--- DOCUMENT SEGMENT ---

Kamau Mbonisi Kwame Agyeman, known professionally by his stage name, KAMAUU (formerly KAMAU and brother KAMAU), is an American singer and rapper based in Brooklyn, New York City. He released his debut EP, A Gorgeous Fortune, in 2016. His most recent project, an EP called TheKAMAUU-CASSETTE: MíXD GRēēNS, came out in July 2019 on Atlantic Records.

Early life and education

Kamau Mbonisi Kwame Agyeman was born in Washington, D.C. and grew up in Prince George's County, Maryland. His parents introduced him and his two siblings to music at a young age. His older brother is a fellow musician who goes by the stage name, Nkō Khélí. As a child, Agyeman attended school at the Ujamaa Shule in Washington which is described as the "oldest completely independent Afrikan-centered school in the United States". While at the school, he was exposed to a variety of traditional African instruments like the djembe, and he studied African music, history, and culture. In 2009, he moved to Brooklyn, New York where he began attending the Pratt Institute to study film. While at Pratt, he met other musicians and artists and was introduced to the artist collective, BiGCiTYBiGCiTY. Members of the collective helped him hone his musical skills. He later graduated from Pratt in 2014. Though he was born in DC he is a NY based artist with highly experimental sound.

---

_ASSIGNED TASK:_ Write the next part of the article on the singer KAMAUU, picking up after its final sentence. The records that follow are separate material and are unrelated to the article above.

--- MATERIAL SUPPLIED ---

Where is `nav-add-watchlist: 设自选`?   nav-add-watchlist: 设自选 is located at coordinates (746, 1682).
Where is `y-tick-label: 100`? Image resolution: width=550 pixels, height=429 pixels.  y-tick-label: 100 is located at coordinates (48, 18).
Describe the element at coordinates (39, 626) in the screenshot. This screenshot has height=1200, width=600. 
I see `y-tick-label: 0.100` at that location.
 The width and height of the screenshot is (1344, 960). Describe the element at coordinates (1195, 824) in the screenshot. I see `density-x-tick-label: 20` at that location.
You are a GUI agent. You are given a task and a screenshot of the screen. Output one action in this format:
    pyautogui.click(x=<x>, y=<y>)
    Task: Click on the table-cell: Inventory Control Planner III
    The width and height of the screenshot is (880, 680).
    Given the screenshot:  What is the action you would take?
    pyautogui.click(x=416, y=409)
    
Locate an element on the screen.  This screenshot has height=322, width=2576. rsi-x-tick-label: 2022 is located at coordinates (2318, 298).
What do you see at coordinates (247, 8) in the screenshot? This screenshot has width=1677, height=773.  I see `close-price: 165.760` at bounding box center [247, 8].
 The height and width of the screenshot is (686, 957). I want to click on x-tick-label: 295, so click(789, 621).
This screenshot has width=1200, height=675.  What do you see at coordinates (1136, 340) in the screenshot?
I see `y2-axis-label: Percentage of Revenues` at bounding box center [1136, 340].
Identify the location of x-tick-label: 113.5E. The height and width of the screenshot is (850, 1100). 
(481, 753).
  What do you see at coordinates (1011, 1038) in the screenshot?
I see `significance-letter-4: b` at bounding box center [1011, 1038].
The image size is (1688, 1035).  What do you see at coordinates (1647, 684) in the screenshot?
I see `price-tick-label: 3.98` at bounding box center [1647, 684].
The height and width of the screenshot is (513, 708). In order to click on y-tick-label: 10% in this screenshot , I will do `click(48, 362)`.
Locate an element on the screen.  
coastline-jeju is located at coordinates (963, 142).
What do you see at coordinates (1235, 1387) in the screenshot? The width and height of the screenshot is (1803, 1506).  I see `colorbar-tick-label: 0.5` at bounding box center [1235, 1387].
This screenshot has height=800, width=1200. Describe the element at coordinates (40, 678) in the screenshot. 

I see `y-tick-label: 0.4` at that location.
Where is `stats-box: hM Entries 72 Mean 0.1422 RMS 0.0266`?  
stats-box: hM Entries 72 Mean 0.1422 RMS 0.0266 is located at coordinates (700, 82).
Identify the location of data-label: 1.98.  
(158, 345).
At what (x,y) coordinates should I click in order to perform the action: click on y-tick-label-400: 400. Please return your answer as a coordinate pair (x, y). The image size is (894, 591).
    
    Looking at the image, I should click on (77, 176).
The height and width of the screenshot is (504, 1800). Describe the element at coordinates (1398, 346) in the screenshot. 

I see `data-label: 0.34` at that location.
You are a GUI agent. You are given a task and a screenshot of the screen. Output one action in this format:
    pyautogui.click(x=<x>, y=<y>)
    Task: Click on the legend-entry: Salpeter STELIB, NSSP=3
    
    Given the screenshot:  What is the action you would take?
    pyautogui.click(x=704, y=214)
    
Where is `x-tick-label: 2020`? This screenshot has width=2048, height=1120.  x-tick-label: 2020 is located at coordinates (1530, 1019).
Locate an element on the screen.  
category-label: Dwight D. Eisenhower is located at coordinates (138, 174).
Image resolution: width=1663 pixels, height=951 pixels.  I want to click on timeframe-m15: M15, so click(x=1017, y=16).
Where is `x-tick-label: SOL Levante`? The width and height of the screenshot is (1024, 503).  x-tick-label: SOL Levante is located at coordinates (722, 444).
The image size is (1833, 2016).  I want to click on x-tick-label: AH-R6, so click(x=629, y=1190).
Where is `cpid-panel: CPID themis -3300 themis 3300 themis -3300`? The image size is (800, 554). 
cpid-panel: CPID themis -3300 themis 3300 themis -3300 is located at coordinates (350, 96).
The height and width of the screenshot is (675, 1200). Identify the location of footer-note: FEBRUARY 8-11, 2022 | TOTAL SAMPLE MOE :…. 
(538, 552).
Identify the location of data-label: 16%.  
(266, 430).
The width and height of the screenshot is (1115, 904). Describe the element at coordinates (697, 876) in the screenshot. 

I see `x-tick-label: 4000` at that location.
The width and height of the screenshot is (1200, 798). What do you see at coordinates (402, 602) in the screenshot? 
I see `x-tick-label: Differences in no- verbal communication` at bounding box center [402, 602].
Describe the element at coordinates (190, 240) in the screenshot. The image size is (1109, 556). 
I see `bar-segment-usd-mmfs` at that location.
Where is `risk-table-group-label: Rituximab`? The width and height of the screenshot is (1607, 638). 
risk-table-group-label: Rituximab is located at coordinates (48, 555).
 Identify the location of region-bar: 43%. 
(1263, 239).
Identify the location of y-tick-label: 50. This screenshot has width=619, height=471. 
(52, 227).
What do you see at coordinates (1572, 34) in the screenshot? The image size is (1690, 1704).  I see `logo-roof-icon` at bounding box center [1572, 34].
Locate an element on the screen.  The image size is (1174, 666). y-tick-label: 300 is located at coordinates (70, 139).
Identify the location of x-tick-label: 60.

---

_EXERCISE OUTPUT:_
Career

In February 2014, KAMAUU released a mixtape called TheKAMAU-CASSETTE. In 2015, Agyeman received recognition for his song covers including those for Outkast's "Hey Ya!" and Adele's "Hometown Glory". In May 2016, he released a video for his song, "Jambo". The video was the first in a six-part series of films that would be made for each song on his A Gorgeous Fortune EP. Another single (and its accompanying video) from that collection called "Jusfayu" (featuring No Wyld) was released in June 2016. It would go on to be featured on an episode of the HBO series, Insecure and on the soundtrack for FIFA 17. It has also accumulated over 10 million streams on various platforms as of August 2019. A remix of the song by Lion Babe was released later in June 2016. A Gorgeous Fortune itself came out in July 2016 on Invisible Firm and was followed by a KAMAUU summer tour with Lion Babe.

In 2016, KAMAUU helped co-found "DoloBhana", a multi-disciplinary artist collective that was based in an apartment in Crown Heights, Brooklyn. In October 2016, KAMAUU was featured on the soundtrack for the film, The Birth of a Nation, with the song, "The Icarus". The following month, he released the single, "MĭNT" featuring Talibah Safiya. The music video for that song came out in January 2017. It would serve as the lead single for his second mixtape entitled TheKAMAU-CASSETTE: ŭRTH GōLD which was released in September 2017. In February 2018, he was featured on the Kota the Friend song, "Black Sheep". In March of that year, KAMAUU was featured on the Topaz Jones track, "Pleasure Pain Passion". Later that month, he played a show in Nairobi, Kenya at the Thrift Social installation.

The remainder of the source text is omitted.